● Stated task
Pull out each line of the items below that contains the string "Select", counting only matches with the same uppercase and lowercase letters.

● Records supplied
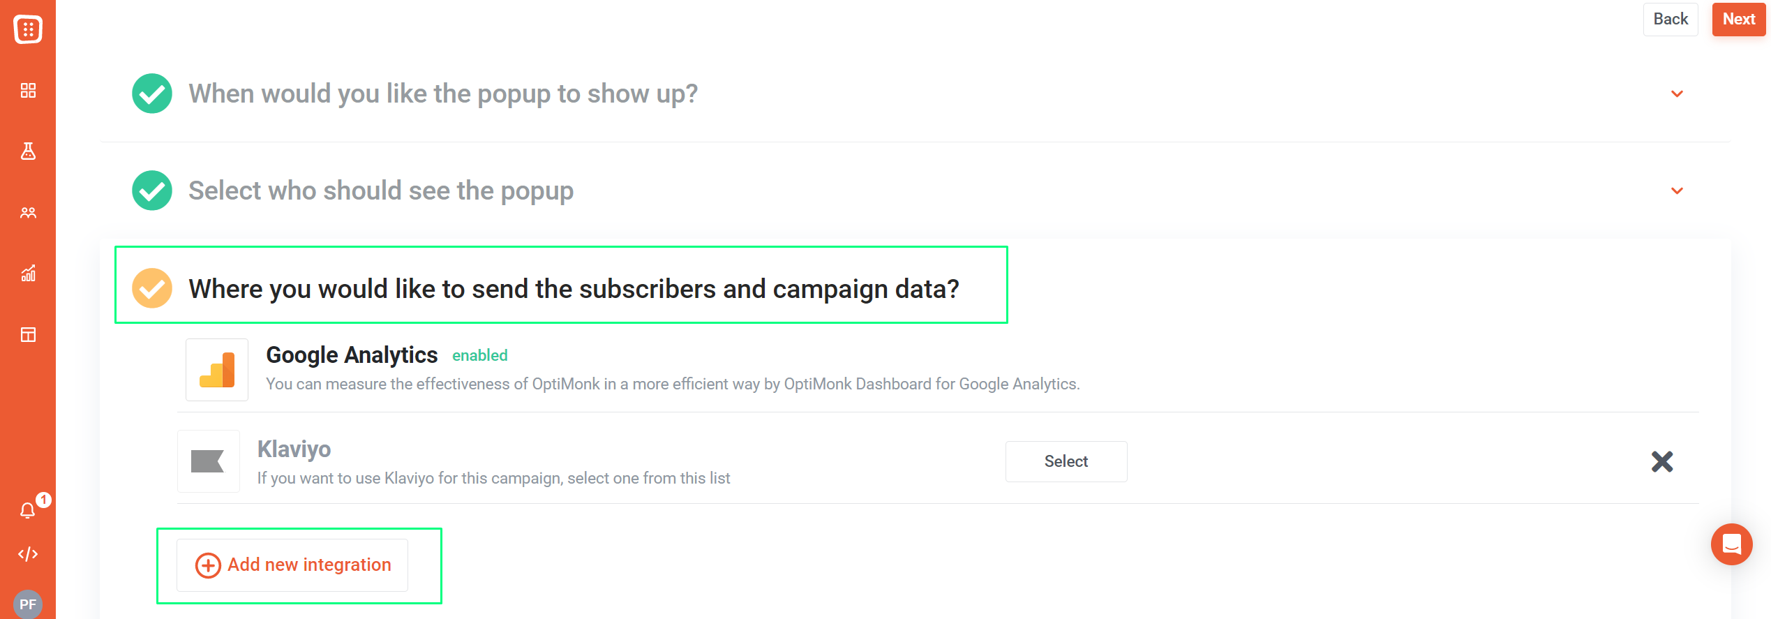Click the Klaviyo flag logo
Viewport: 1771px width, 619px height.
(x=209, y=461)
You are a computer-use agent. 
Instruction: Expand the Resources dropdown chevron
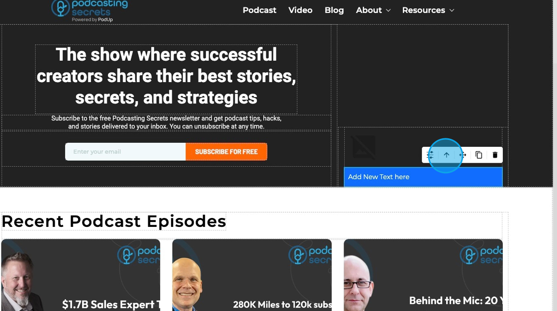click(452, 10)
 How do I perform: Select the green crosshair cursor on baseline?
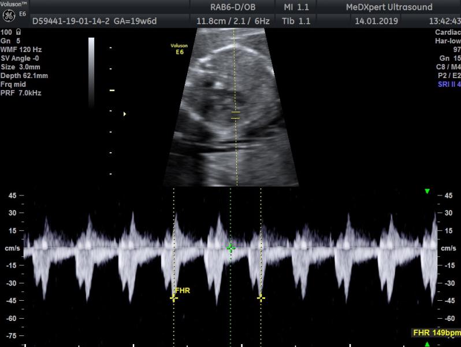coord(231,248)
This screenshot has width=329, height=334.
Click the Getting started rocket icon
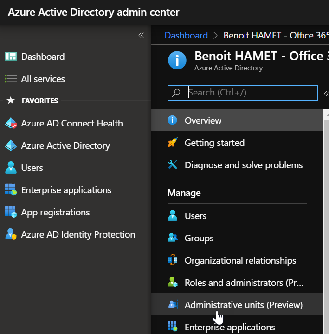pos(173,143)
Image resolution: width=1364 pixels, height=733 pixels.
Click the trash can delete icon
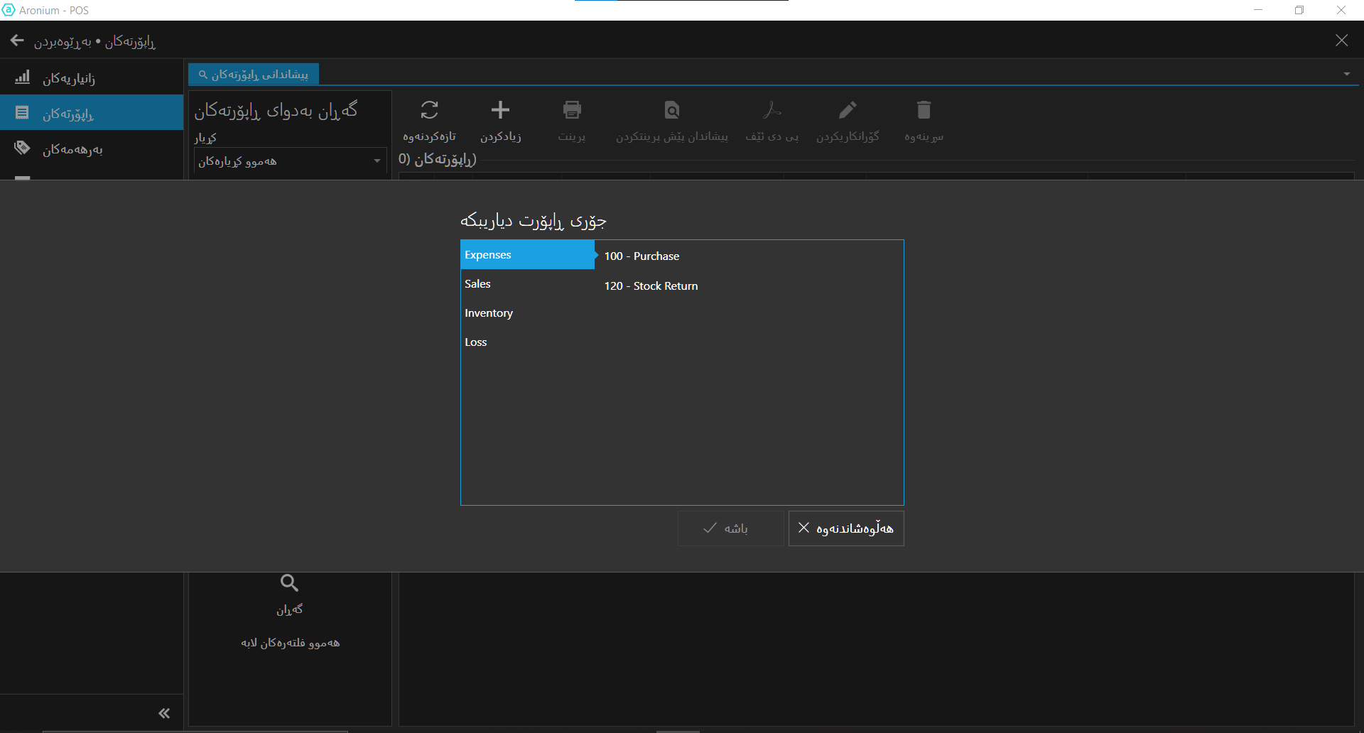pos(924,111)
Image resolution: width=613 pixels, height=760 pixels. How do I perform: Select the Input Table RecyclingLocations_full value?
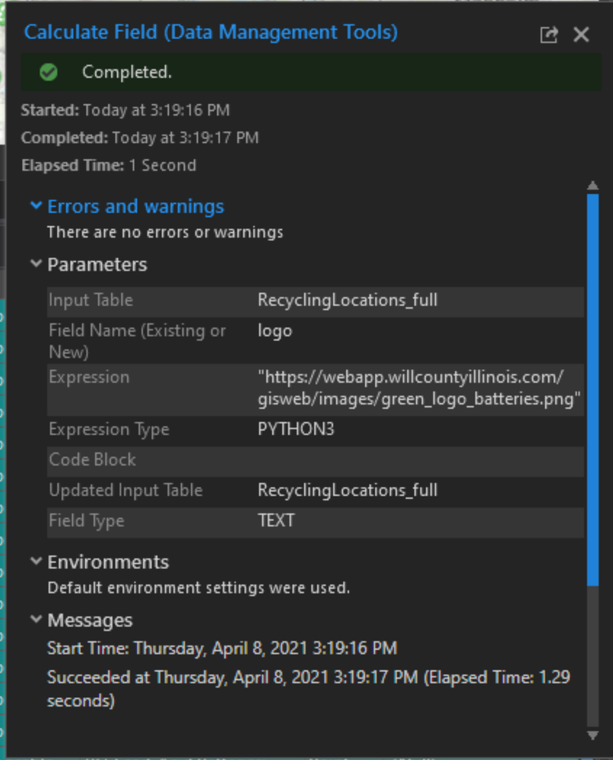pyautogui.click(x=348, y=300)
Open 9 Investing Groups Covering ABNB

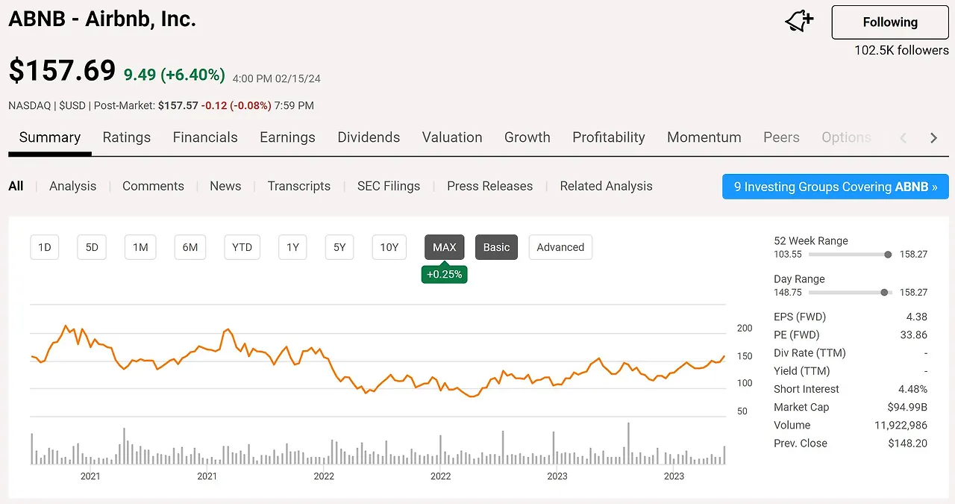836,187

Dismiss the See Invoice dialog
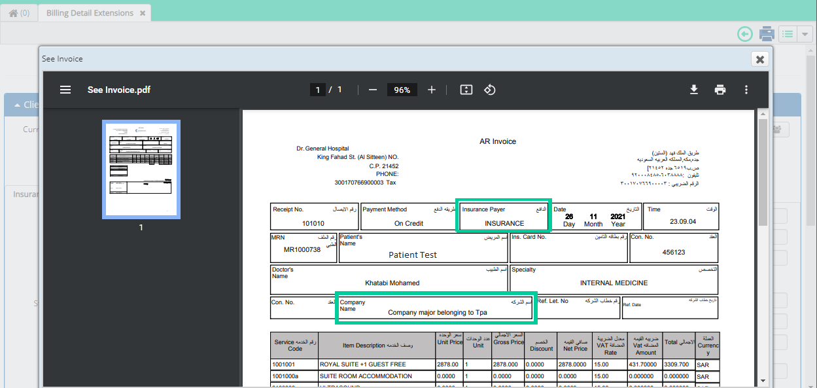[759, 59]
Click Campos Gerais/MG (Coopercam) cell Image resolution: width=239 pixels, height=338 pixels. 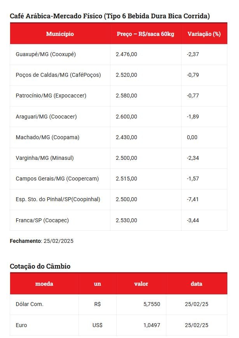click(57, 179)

● Solution to the problem
 How do I perform: Select the green crosshair cursor on baseline?
Image resolution: width=613 pixels, height=760 pixels. How do I perform: Select the Input Table RecyclingLocations_full value?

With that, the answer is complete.